Las bibliotecas como espacios de identidad, encuentro y salud mental en las grandes ciudades
En una reciente charla del Dr. Alejandro Parada, en la librería e imprenta Barrio Sur, se abordaron una serie de cuestiones englobadas bajo la temática general de "Los lugares de una biblioteca". Lo que allí se planteó alrededor de entender a las bibliotecas como espacios vivos y en crecimiento, donde se promueve el conocimiento, el debate y la pluralidad, me hizo recordar un trabajo del sociólogo urbano Ray Oldenburg quien propuso la existencia de diferentes espacios de socialización. De acuerdo a su propuesta teórica, el primero de ellos es el hogar, el segundo es el trabajo y el tercero está constituido por los lugares que permiten a la gente encontrarse por puro placer.
Las bibliotecas están en la lista pensada por Oldemburg como un posible tercer espacio que brinda la posibilidad a las sociedades de recuperar parte de su energía imaginativa. El propio profesor Parada durante su charla, recordó que en el reglamento de la primera biblioteca pública del país (fundada a pocos meses de iniciada la Revolución de Mayo de 1810), ya se incluía la posibilidad de destinar una sala específica para que los lectores pudieran debatir. Esto, que parece contradecir la idea generalizada que asocia a las bibliotecas con el ensimismamiento lector, solitario y distante, nos pone en otro escenario muy diferente donde el leer nos abre puertas para encontrarnos con otros y a partir de eso potenciar el (re)descubrimiento y la (re)creación.

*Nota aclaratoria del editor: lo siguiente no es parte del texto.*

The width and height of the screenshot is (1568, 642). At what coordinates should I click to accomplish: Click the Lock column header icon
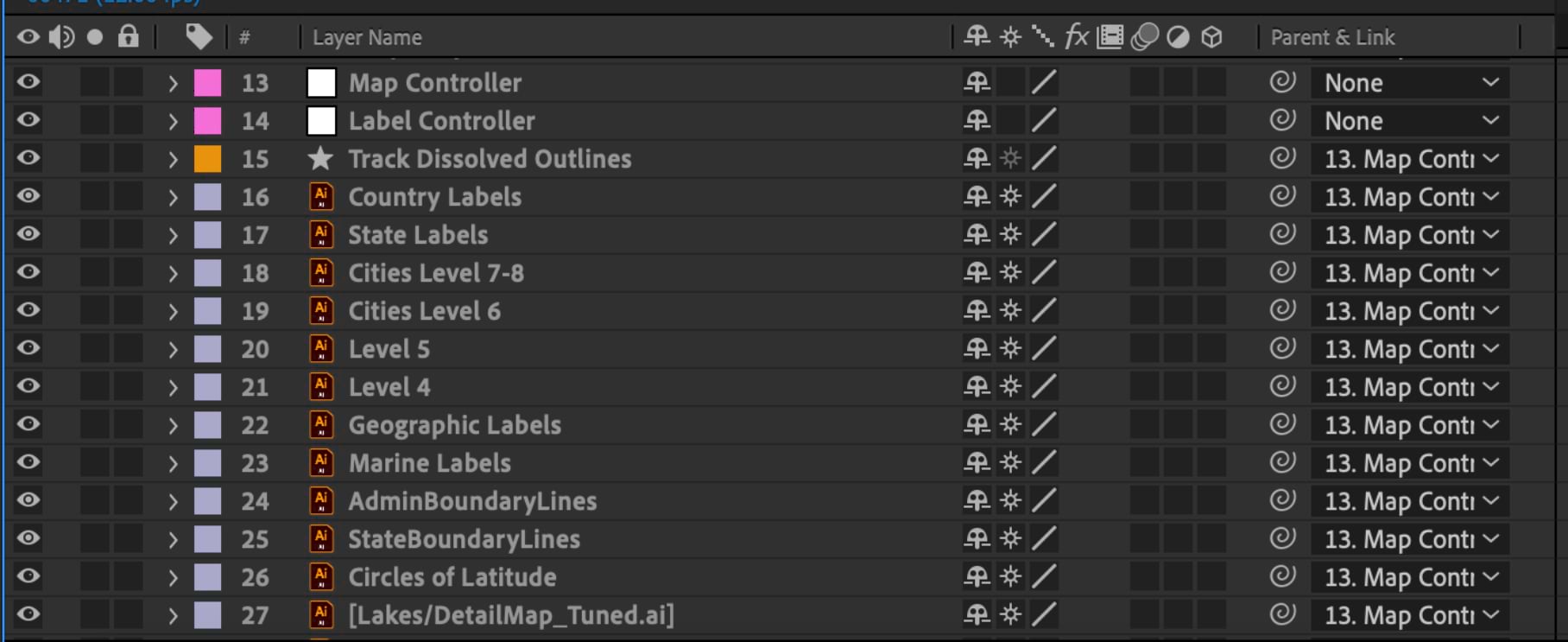128,37
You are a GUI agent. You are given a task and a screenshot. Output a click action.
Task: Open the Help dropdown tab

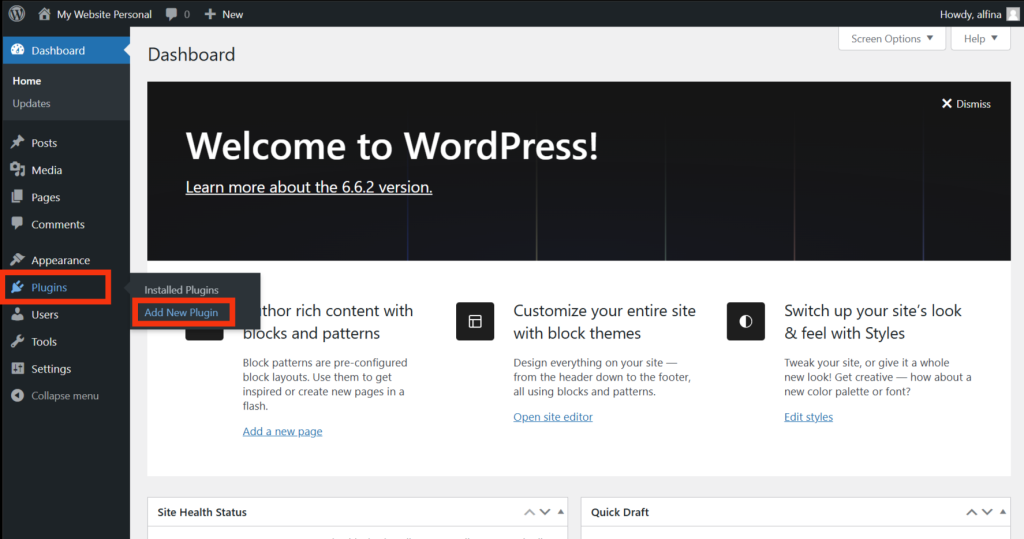point(981,39)
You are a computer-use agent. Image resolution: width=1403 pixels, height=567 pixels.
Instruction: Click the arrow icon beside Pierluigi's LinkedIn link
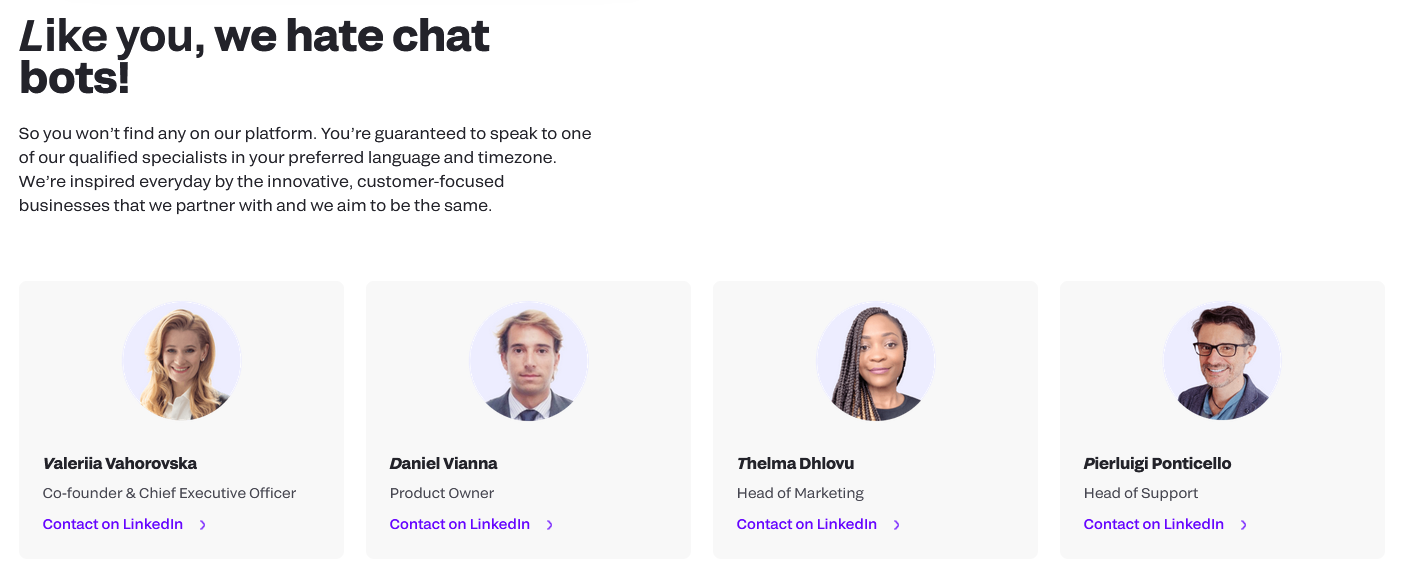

Por otra parte, y en momentos donde somos testigos de como muchas personas parecen empeñadas en afirmar su identidad a partir del desprecio y la negación casi totalitaria de las identidades ajenas, las bibliotecas, en su carácter de Tercer Lugar, se constituyen -al decir de Oldemburg- en entramados cargados de vitalidad y abiertos a la diversidad. Esto último está directamente vinculado a que por definición, en las bibliotecas no deben existir ni la discriminación ni la famosa "cámara de eco" -o la "reafirmación de sesgos"- que domina las redes sociales.
Vista de esta forma, la función de las bibliotecas modernas trasciende el acumular, catalogar y poner a disposición del público libros en sus diferentes formatos y soportes (papel o digital), y tampoco se limita a la fría definición de ser "unidades de información". Por el contrario, se trata de lugares de construcción democrática, vinculados con el reconocimiento del otro pero también directamente enlazados con el fortalecimiento de los lazos comunitarios y de pertenencia.
Por eso es que el Tercer Lugar, en cualquiera de sus formas (bar, plaza, esquina, biblioteca) es un sitio de bienestar y de salud mental, donde se quiebra la tendencia a la individuación exagerada y la soledad de las grandes ciudades, facilitando la interacción con otros, y dando rienda suelta a la fantasía y a la curiosidad, en un ámbito donde la potencia sanadora de la palabra está al alcance de la mano.